> _TEXT BLOCK_:
## Begin
6-2.5*      Fire Protection – Below the Turbine-Generator
            1
                A properly engineered fire sprinkler system should be provided below the operating floor
                in all areas where combustible oil could spread or accumulate.
            2
                Other acceptable methods are properly engineered fixed foam, foam-water spray, or foam-
                water sprinkler systems.

6-2.6*      Fire Protection – Oil Storage Tanks, Reservoirs and Purifiers
            1
                As a preferred approach, turbine lube oil storage tanks and reservoirs should be cut-off
                from all other areas of the turbine building by fire barriers of 180 minutes fire resistance.
            2
                A properly engineered fire extinguishing system should be provided throughout all such
                enclosures. Acceptable methods are fire sprinkler, water spray or total flooding carbon
                dioxide systems.
            3
                An oil containment system should be provided, see Section 6-2.7 for details.
            4
                Where oil storage tanks are not cut off from other areas, they are acceptable provided that:
                 1
                     they are located in areas where the ceiling is protected by an overhead sprinkler system;
                 2
                     the tanks are protected by an automatic water spray system; and
                 3
                     an oil containment system is installed in accordance with Section 6-2.7.
            5
                To prevent potential damage from the effects of water spray, emergency lube oil pumps
                should be of the enclosed type with the electrical circuits to the oil pump motors routed and
                protected so that control will not be impaired by the fire emergency.
## End
> _CHALLENGES_:
(A) Using the fire protection text, list every condition that must be met for oil storage tanks that are not cut off from other areas to be acceptable.
(B) Go on with the fire protection text, starting after its last sentence.

> _DATA PROVIDED_:
## Begin
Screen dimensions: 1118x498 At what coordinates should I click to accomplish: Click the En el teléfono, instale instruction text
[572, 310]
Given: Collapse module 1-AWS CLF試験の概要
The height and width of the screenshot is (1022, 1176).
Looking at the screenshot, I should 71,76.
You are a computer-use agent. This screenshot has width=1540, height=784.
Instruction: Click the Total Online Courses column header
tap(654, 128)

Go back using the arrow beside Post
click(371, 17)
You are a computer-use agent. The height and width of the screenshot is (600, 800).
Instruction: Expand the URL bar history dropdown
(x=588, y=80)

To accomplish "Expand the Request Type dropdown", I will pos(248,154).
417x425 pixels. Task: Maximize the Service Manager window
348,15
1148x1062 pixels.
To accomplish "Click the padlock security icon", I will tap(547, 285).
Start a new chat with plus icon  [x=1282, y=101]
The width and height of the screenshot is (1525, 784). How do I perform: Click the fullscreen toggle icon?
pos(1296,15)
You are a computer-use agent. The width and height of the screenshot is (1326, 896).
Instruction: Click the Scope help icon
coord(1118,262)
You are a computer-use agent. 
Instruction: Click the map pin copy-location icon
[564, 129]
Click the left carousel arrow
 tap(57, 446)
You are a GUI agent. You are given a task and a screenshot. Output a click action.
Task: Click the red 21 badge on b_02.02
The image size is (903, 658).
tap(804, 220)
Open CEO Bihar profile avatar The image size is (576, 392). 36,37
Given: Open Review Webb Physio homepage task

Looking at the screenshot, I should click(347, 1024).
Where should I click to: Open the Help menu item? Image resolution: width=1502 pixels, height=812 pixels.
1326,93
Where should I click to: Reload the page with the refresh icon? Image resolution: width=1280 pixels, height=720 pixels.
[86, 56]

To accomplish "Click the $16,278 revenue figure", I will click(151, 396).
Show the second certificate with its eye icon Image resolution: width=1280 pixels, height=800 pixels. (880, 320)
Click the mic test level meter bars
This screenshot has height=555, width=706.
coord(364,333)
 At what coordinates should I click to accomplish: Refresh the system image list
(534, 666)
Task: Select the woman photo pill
## End
> _WRITTEN RESPONSES_:
(A)
- They are located in areas where the ceiling is protected by an overhead sprinkler system.
- The tanks are protected by an automatic water spray system.
- An oil containment system is installed in accordance with Section 6-2.7.

(B)
            6
                Turbine oil reservoirs and lube oil filters equipped with hinged access panels designed to
                relieve internal pressure should have tamper resistant devices installed so that pressure
                relief of the tank is not defeated, e.g. locked cages can be installed over the covers arranged
                so that the covers can be lifted.
            7
                Noncondensable vapor extractors should be vented to the outdoors.
            8
                Lube oil purifiers should be located in an area protected by an overhead sprinkler system
                and an oil containment system.

6-2.7*      Fire Protection – Oil Containment
            1
                Oil containment features should be installed in those areas where oil can be released or
                flow. Floor pitching, curbing, dikes and trenches designed to withstand fire conditions
                should be used to confine the hazard.
            2
                The concurrent release of oil and water during a fire emergency should be considered. Pre-
                fire plans should address the problems created by hazardous and/or contaminated wastes.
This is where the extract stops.